CTLH泛素连接酶通过降解ZMYND19-MKLN1复合物在溶酶体膜负调控mTORC1的新机制

《Nature Communications》：The CTLH ubiquitin ligase substrates ZMYND19 and MKLN1 negatively regulate mTORC1 at the lysosomal membrane

【字体： 大 中 小 】 时间：2025年11月29日 来源：Nature Communications 15.7

　　

在胃癌的各种亚型中，Epstein-Barr病毒相关胃癌（EBVaGC）因其独特的分子特征而引人注目。这种癌症最显著的特点是高频率的PI3K信号通路激活——超过80%的病例存在PI3K催化亚基PIK3CA的突变，远高于其他胃癌亚型的3-42%突变频率。PI3K-AKT-mTOR通路作为细胞增殖、生存和代谢的核心调控者，其异常激活成为癌症治疗的重要靶点。然而，PI3K抑制剂的临床应用受到耐药性和剂量相关毒性的限制，促使科学家寻找能够与PI3K抑制剂产生协同作用的联合治疗策略。

为了解决这一挑战，由Yin Wang、Yifei Liao等研究人员组成的团队在《Nature Communications》上发表了他们的最新发现。他们选择YCCEL1这一EBVaGC细胞系作为研究对象，该细胞系不仅表达EBV编码的EBNA1和LMP2A蛋白，还携带PIK3CA组氨酸1047精氨酸功能获得性突变。研究人员首先证实了PI3K抑制剂alpelisib能够以剂量依赖方式抑制AKT磷酸化，并在0.5μM浓度下使YCCEL1细胞增殖降低约50%。

为了系统性寻找与alpelisib具有合成致死效应的靶点，研究团队进行了全基因组CRISPR/Cas9筛选。这一创新性方法揭示了多个C末端至LisH结构域（CTLH）E3连接酶亚基是顶级筛选命中点，包括催化亚基MAEA。CTLH复合物在酵母中已知负调控糖异生，但在高等生物中的功能，特别是在胃癌背景下的作用尚未被探索。

研究人员通过多组学分析发现，CTLH通过控制mTORC1活性来支持EBVaGC细胞存活，这一过程依赖于其对底物ZMYND19和MKLN1水平的调控。当CTLH活性受到干扰时，ZMYND19和MKLN1在细胞内积累，两者相互结合并定位于溶酶体外膜，进而抑制mTORC1活性。值得注意的是，ZMYND19和MKLN1并不干扰mTORC1向溶酶体的招募，而是阻断mTORC1与Rheb的相互作用，以及mTORC1与其底物S6和4E-BP1的结合。

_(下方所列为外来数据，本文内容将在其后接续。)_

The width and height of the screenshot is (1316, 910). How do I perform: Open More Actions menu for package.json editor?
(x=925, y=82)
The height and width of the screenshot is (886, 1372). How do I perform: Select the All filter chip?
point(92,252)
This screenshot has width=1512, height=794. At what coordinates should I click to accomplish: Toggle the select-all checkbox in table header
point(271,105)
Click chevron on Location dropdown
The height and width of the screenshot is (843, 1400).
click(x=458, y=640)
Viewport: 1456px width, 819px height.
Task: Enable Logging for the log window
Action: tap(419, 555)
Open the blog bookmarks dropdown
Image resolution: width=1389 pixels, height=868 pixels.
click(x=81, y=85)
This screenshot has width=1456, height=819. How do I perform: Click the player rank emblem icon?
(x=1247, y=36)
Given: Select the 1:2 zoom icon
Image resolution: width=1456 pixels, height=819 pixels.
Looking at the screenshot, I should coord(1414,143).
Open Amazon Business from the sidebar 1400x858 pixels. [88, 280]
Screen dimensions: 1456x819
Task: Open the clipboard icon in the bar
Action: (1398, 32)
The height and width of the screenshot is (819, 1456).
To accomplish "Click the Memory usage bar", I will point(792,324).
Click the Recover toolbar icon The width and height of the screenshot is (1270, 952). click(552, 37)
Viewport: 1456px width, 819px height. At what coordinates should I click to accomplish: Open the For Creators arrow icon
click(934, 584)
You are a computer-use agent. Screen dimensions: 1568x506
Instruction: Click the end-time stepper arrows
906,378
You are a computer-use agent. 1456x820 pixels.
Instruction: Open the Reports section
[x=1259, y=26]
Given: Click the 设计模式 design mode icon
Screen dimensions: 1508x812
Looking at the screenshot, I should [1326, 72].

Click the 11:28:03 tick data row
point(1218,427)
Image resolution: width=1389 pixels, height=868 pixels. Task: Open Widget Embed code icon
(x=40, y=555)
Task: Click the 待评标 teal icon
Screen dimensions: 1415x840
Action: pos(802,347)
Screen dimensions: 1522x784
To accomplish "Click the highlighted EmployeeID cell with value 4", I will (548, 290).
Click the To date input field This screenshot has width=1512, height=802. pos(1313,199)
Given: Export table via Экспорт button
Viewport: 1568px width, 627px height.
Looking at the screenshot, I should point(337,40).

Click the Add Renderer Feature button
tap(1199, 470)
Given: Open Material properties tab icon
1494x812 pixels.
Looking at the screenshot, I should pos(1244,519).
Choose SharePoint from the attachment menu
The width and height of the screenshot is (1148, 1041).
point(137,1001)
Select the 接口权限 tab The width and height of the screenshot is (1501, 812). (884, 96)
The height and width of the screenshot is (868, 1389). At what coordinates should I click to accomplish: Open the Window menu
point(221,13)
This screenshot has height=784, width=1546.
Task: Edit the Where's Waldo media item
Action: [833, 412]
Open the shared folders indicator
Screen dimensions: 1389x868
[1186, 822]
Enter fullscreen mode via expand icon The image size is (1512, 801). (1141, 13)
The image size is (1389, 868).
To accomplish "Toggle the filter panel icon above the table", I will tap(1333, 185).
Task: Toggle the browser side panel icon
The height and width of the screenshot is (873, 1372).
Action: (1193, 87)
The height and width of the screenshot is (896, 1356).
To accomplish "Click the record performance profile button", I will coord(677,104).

为了开展这项研究，团队应用了几项关键技术方法：首先利用全基因组CRISPR/Cas9筛选技术鉴定与PI3K抑制剂alpelisib合成致死的靶点；采用转录组测序（RNAseq）和蛋白质组学分析CTLH缺失的分子效应；通过靶向液相色谱-串联质谱（LC-MS/MS）进行代谢物分析；使用Seahorse能量代谢分析仪评估细胞代谢状态；利用溶酶体免疫纯化技术（LysolP）研究蛋白质定位；并通过免疫共沉淀和体外转录技术验证蛋白质相互作用。研究使用的细胞模型包括EBV阳性胃癌细胞系YCCEL1和SNU-719，以及EBV阴性胃癌细胞系作为对照。

CTLH抑制引起代谢重编程

CTLH是一个异常复杂的泛素E3连接酶，由至少九个组分构成。研究人员发现MAEA敲除（KO）与alpelisib联合处理比单独处理更能减少YCCEL1活细胞数量。细胞周期分析表明，MAEA KO或alpelisib单独处理减少了S期细胞数量，而两者联合则导致广泛的细胞死亡。代谢组学分析显示，MAEA编辑最显著地扰乱了糖酵解、戊糖磷酸、核黄素、嘧啶和嘌呤代谢通路。在alpelisib处理的MAEA KO细胞中，糖酵解和丙酮酸代谢是受影响最显著的代谢通路。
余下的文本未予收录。